Glamorgan's one early success was to remove the nightwatchman, Steve Kirby, for a duck, not without a few verbals from Jones, the inevitable reaction to Kirby's own braggadocio. However, back came Matthew Wood, his left cheek stitched from the blow received from Jones on Tuesday evening, to join in another massive partnership with White. To Glamorgan's relief they settled for less than their 303 against Lancashire, 243 in 63 overs being quite enough for the suffering Welshmen.

The pitch was a fraction quicker than on the first day and the overnight showers left the outfield unaffected. The pair took 39 runs off Jones's opening five overs, Wood hooking his second ball for a massive six into the wooden benches. Yesterday's crowd, nearing 6,000, loved it, exuberantly applauding the 50s, the 100s and the partnership figures. White lifted Cosker into the pavilion balcony and the lunch interval brought a standing ovation.

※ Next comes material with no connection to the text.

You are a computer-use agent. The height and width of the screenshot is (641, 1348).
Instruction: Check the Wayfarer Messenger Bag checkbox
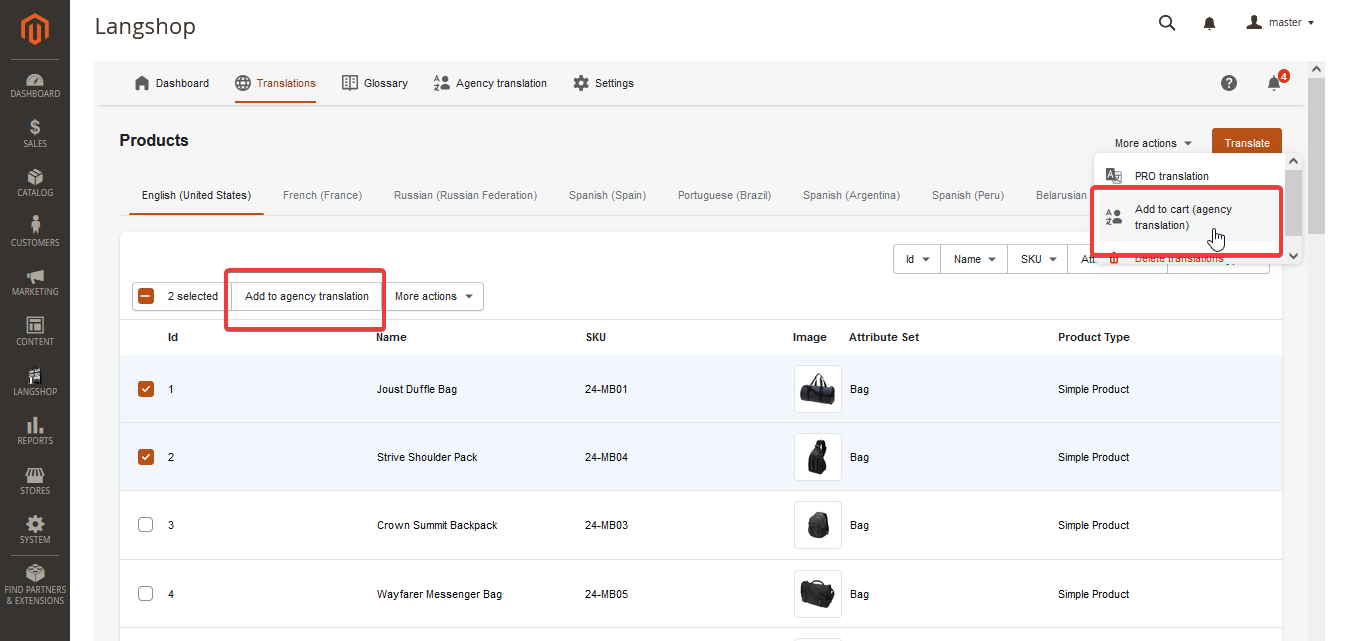pos(146,594)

The stand was Yorkshire's third highest in the history of the ground when Cosker got a ball past both Wood's bat and his front pad to end an innings of 240 balls, including two sixes and 18 fours. Before mild-mannered Yorkshire members make polite enquiries of the committee as to why a man with nine centuries is still waiting for his county cap, the answer is that he will soon be presented one.

The Festival is always made complete by the Scalby High School Big Band and big it certainly is – six saxophones, seven trombones and nine trumpets plus rhythm. If they ever get to play Stan Kenton they'll blow down Trafalgar Square.